» **To do**
Write out the line that holds "Task: Click the" together with every line that follows it to the end of the material below, exactly. Omit the pictures.

((

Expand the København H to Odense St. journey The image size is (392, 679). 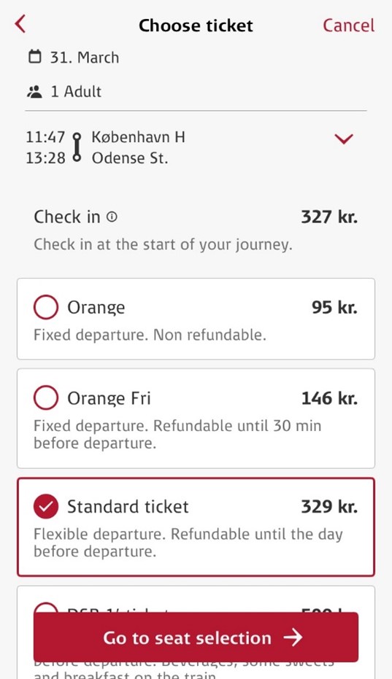(196, 147)

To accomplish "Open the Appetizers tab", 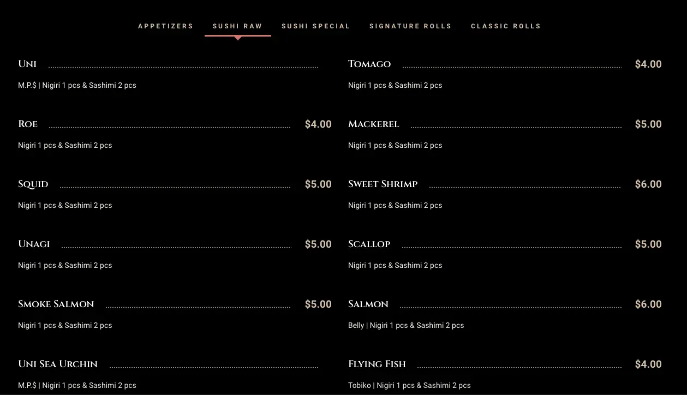I will coord(165,26).
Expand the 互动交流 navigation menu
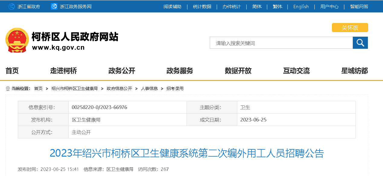Image resolution: width=383 pixels, height=176 pixels. [296, 71]

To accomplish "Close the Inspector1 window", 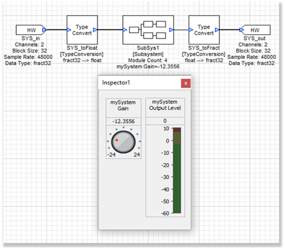I will click(186, 83).
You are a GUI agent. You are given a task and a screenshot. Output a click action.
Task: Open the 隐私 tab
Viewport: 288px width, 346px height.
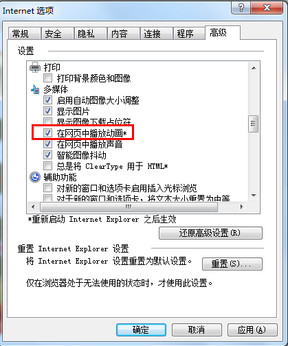tap(86, 34)
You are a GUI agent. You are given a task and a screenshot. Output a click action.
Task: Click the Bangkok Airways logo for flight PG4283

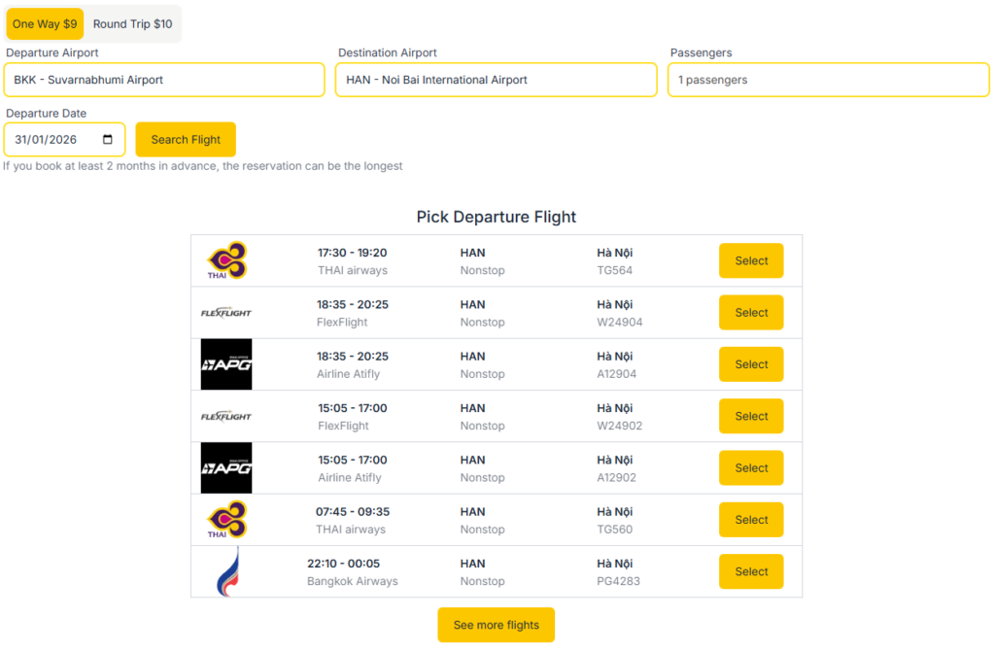[226, 571]
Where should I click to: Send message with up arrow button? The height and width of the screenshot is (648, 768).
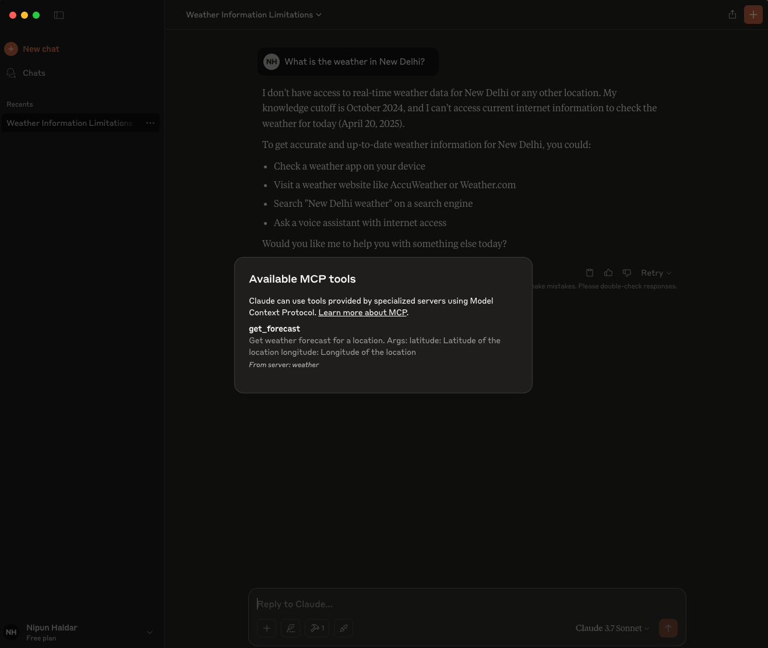tap(668, 628)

))

» **Written response**
Task: Click the Bangkok Airways logo for flight PG4283

[226, 571]
Where should I click to: Send message with up arrow button? The height and width of the screenshot is (648, 768).
tap(668, 628)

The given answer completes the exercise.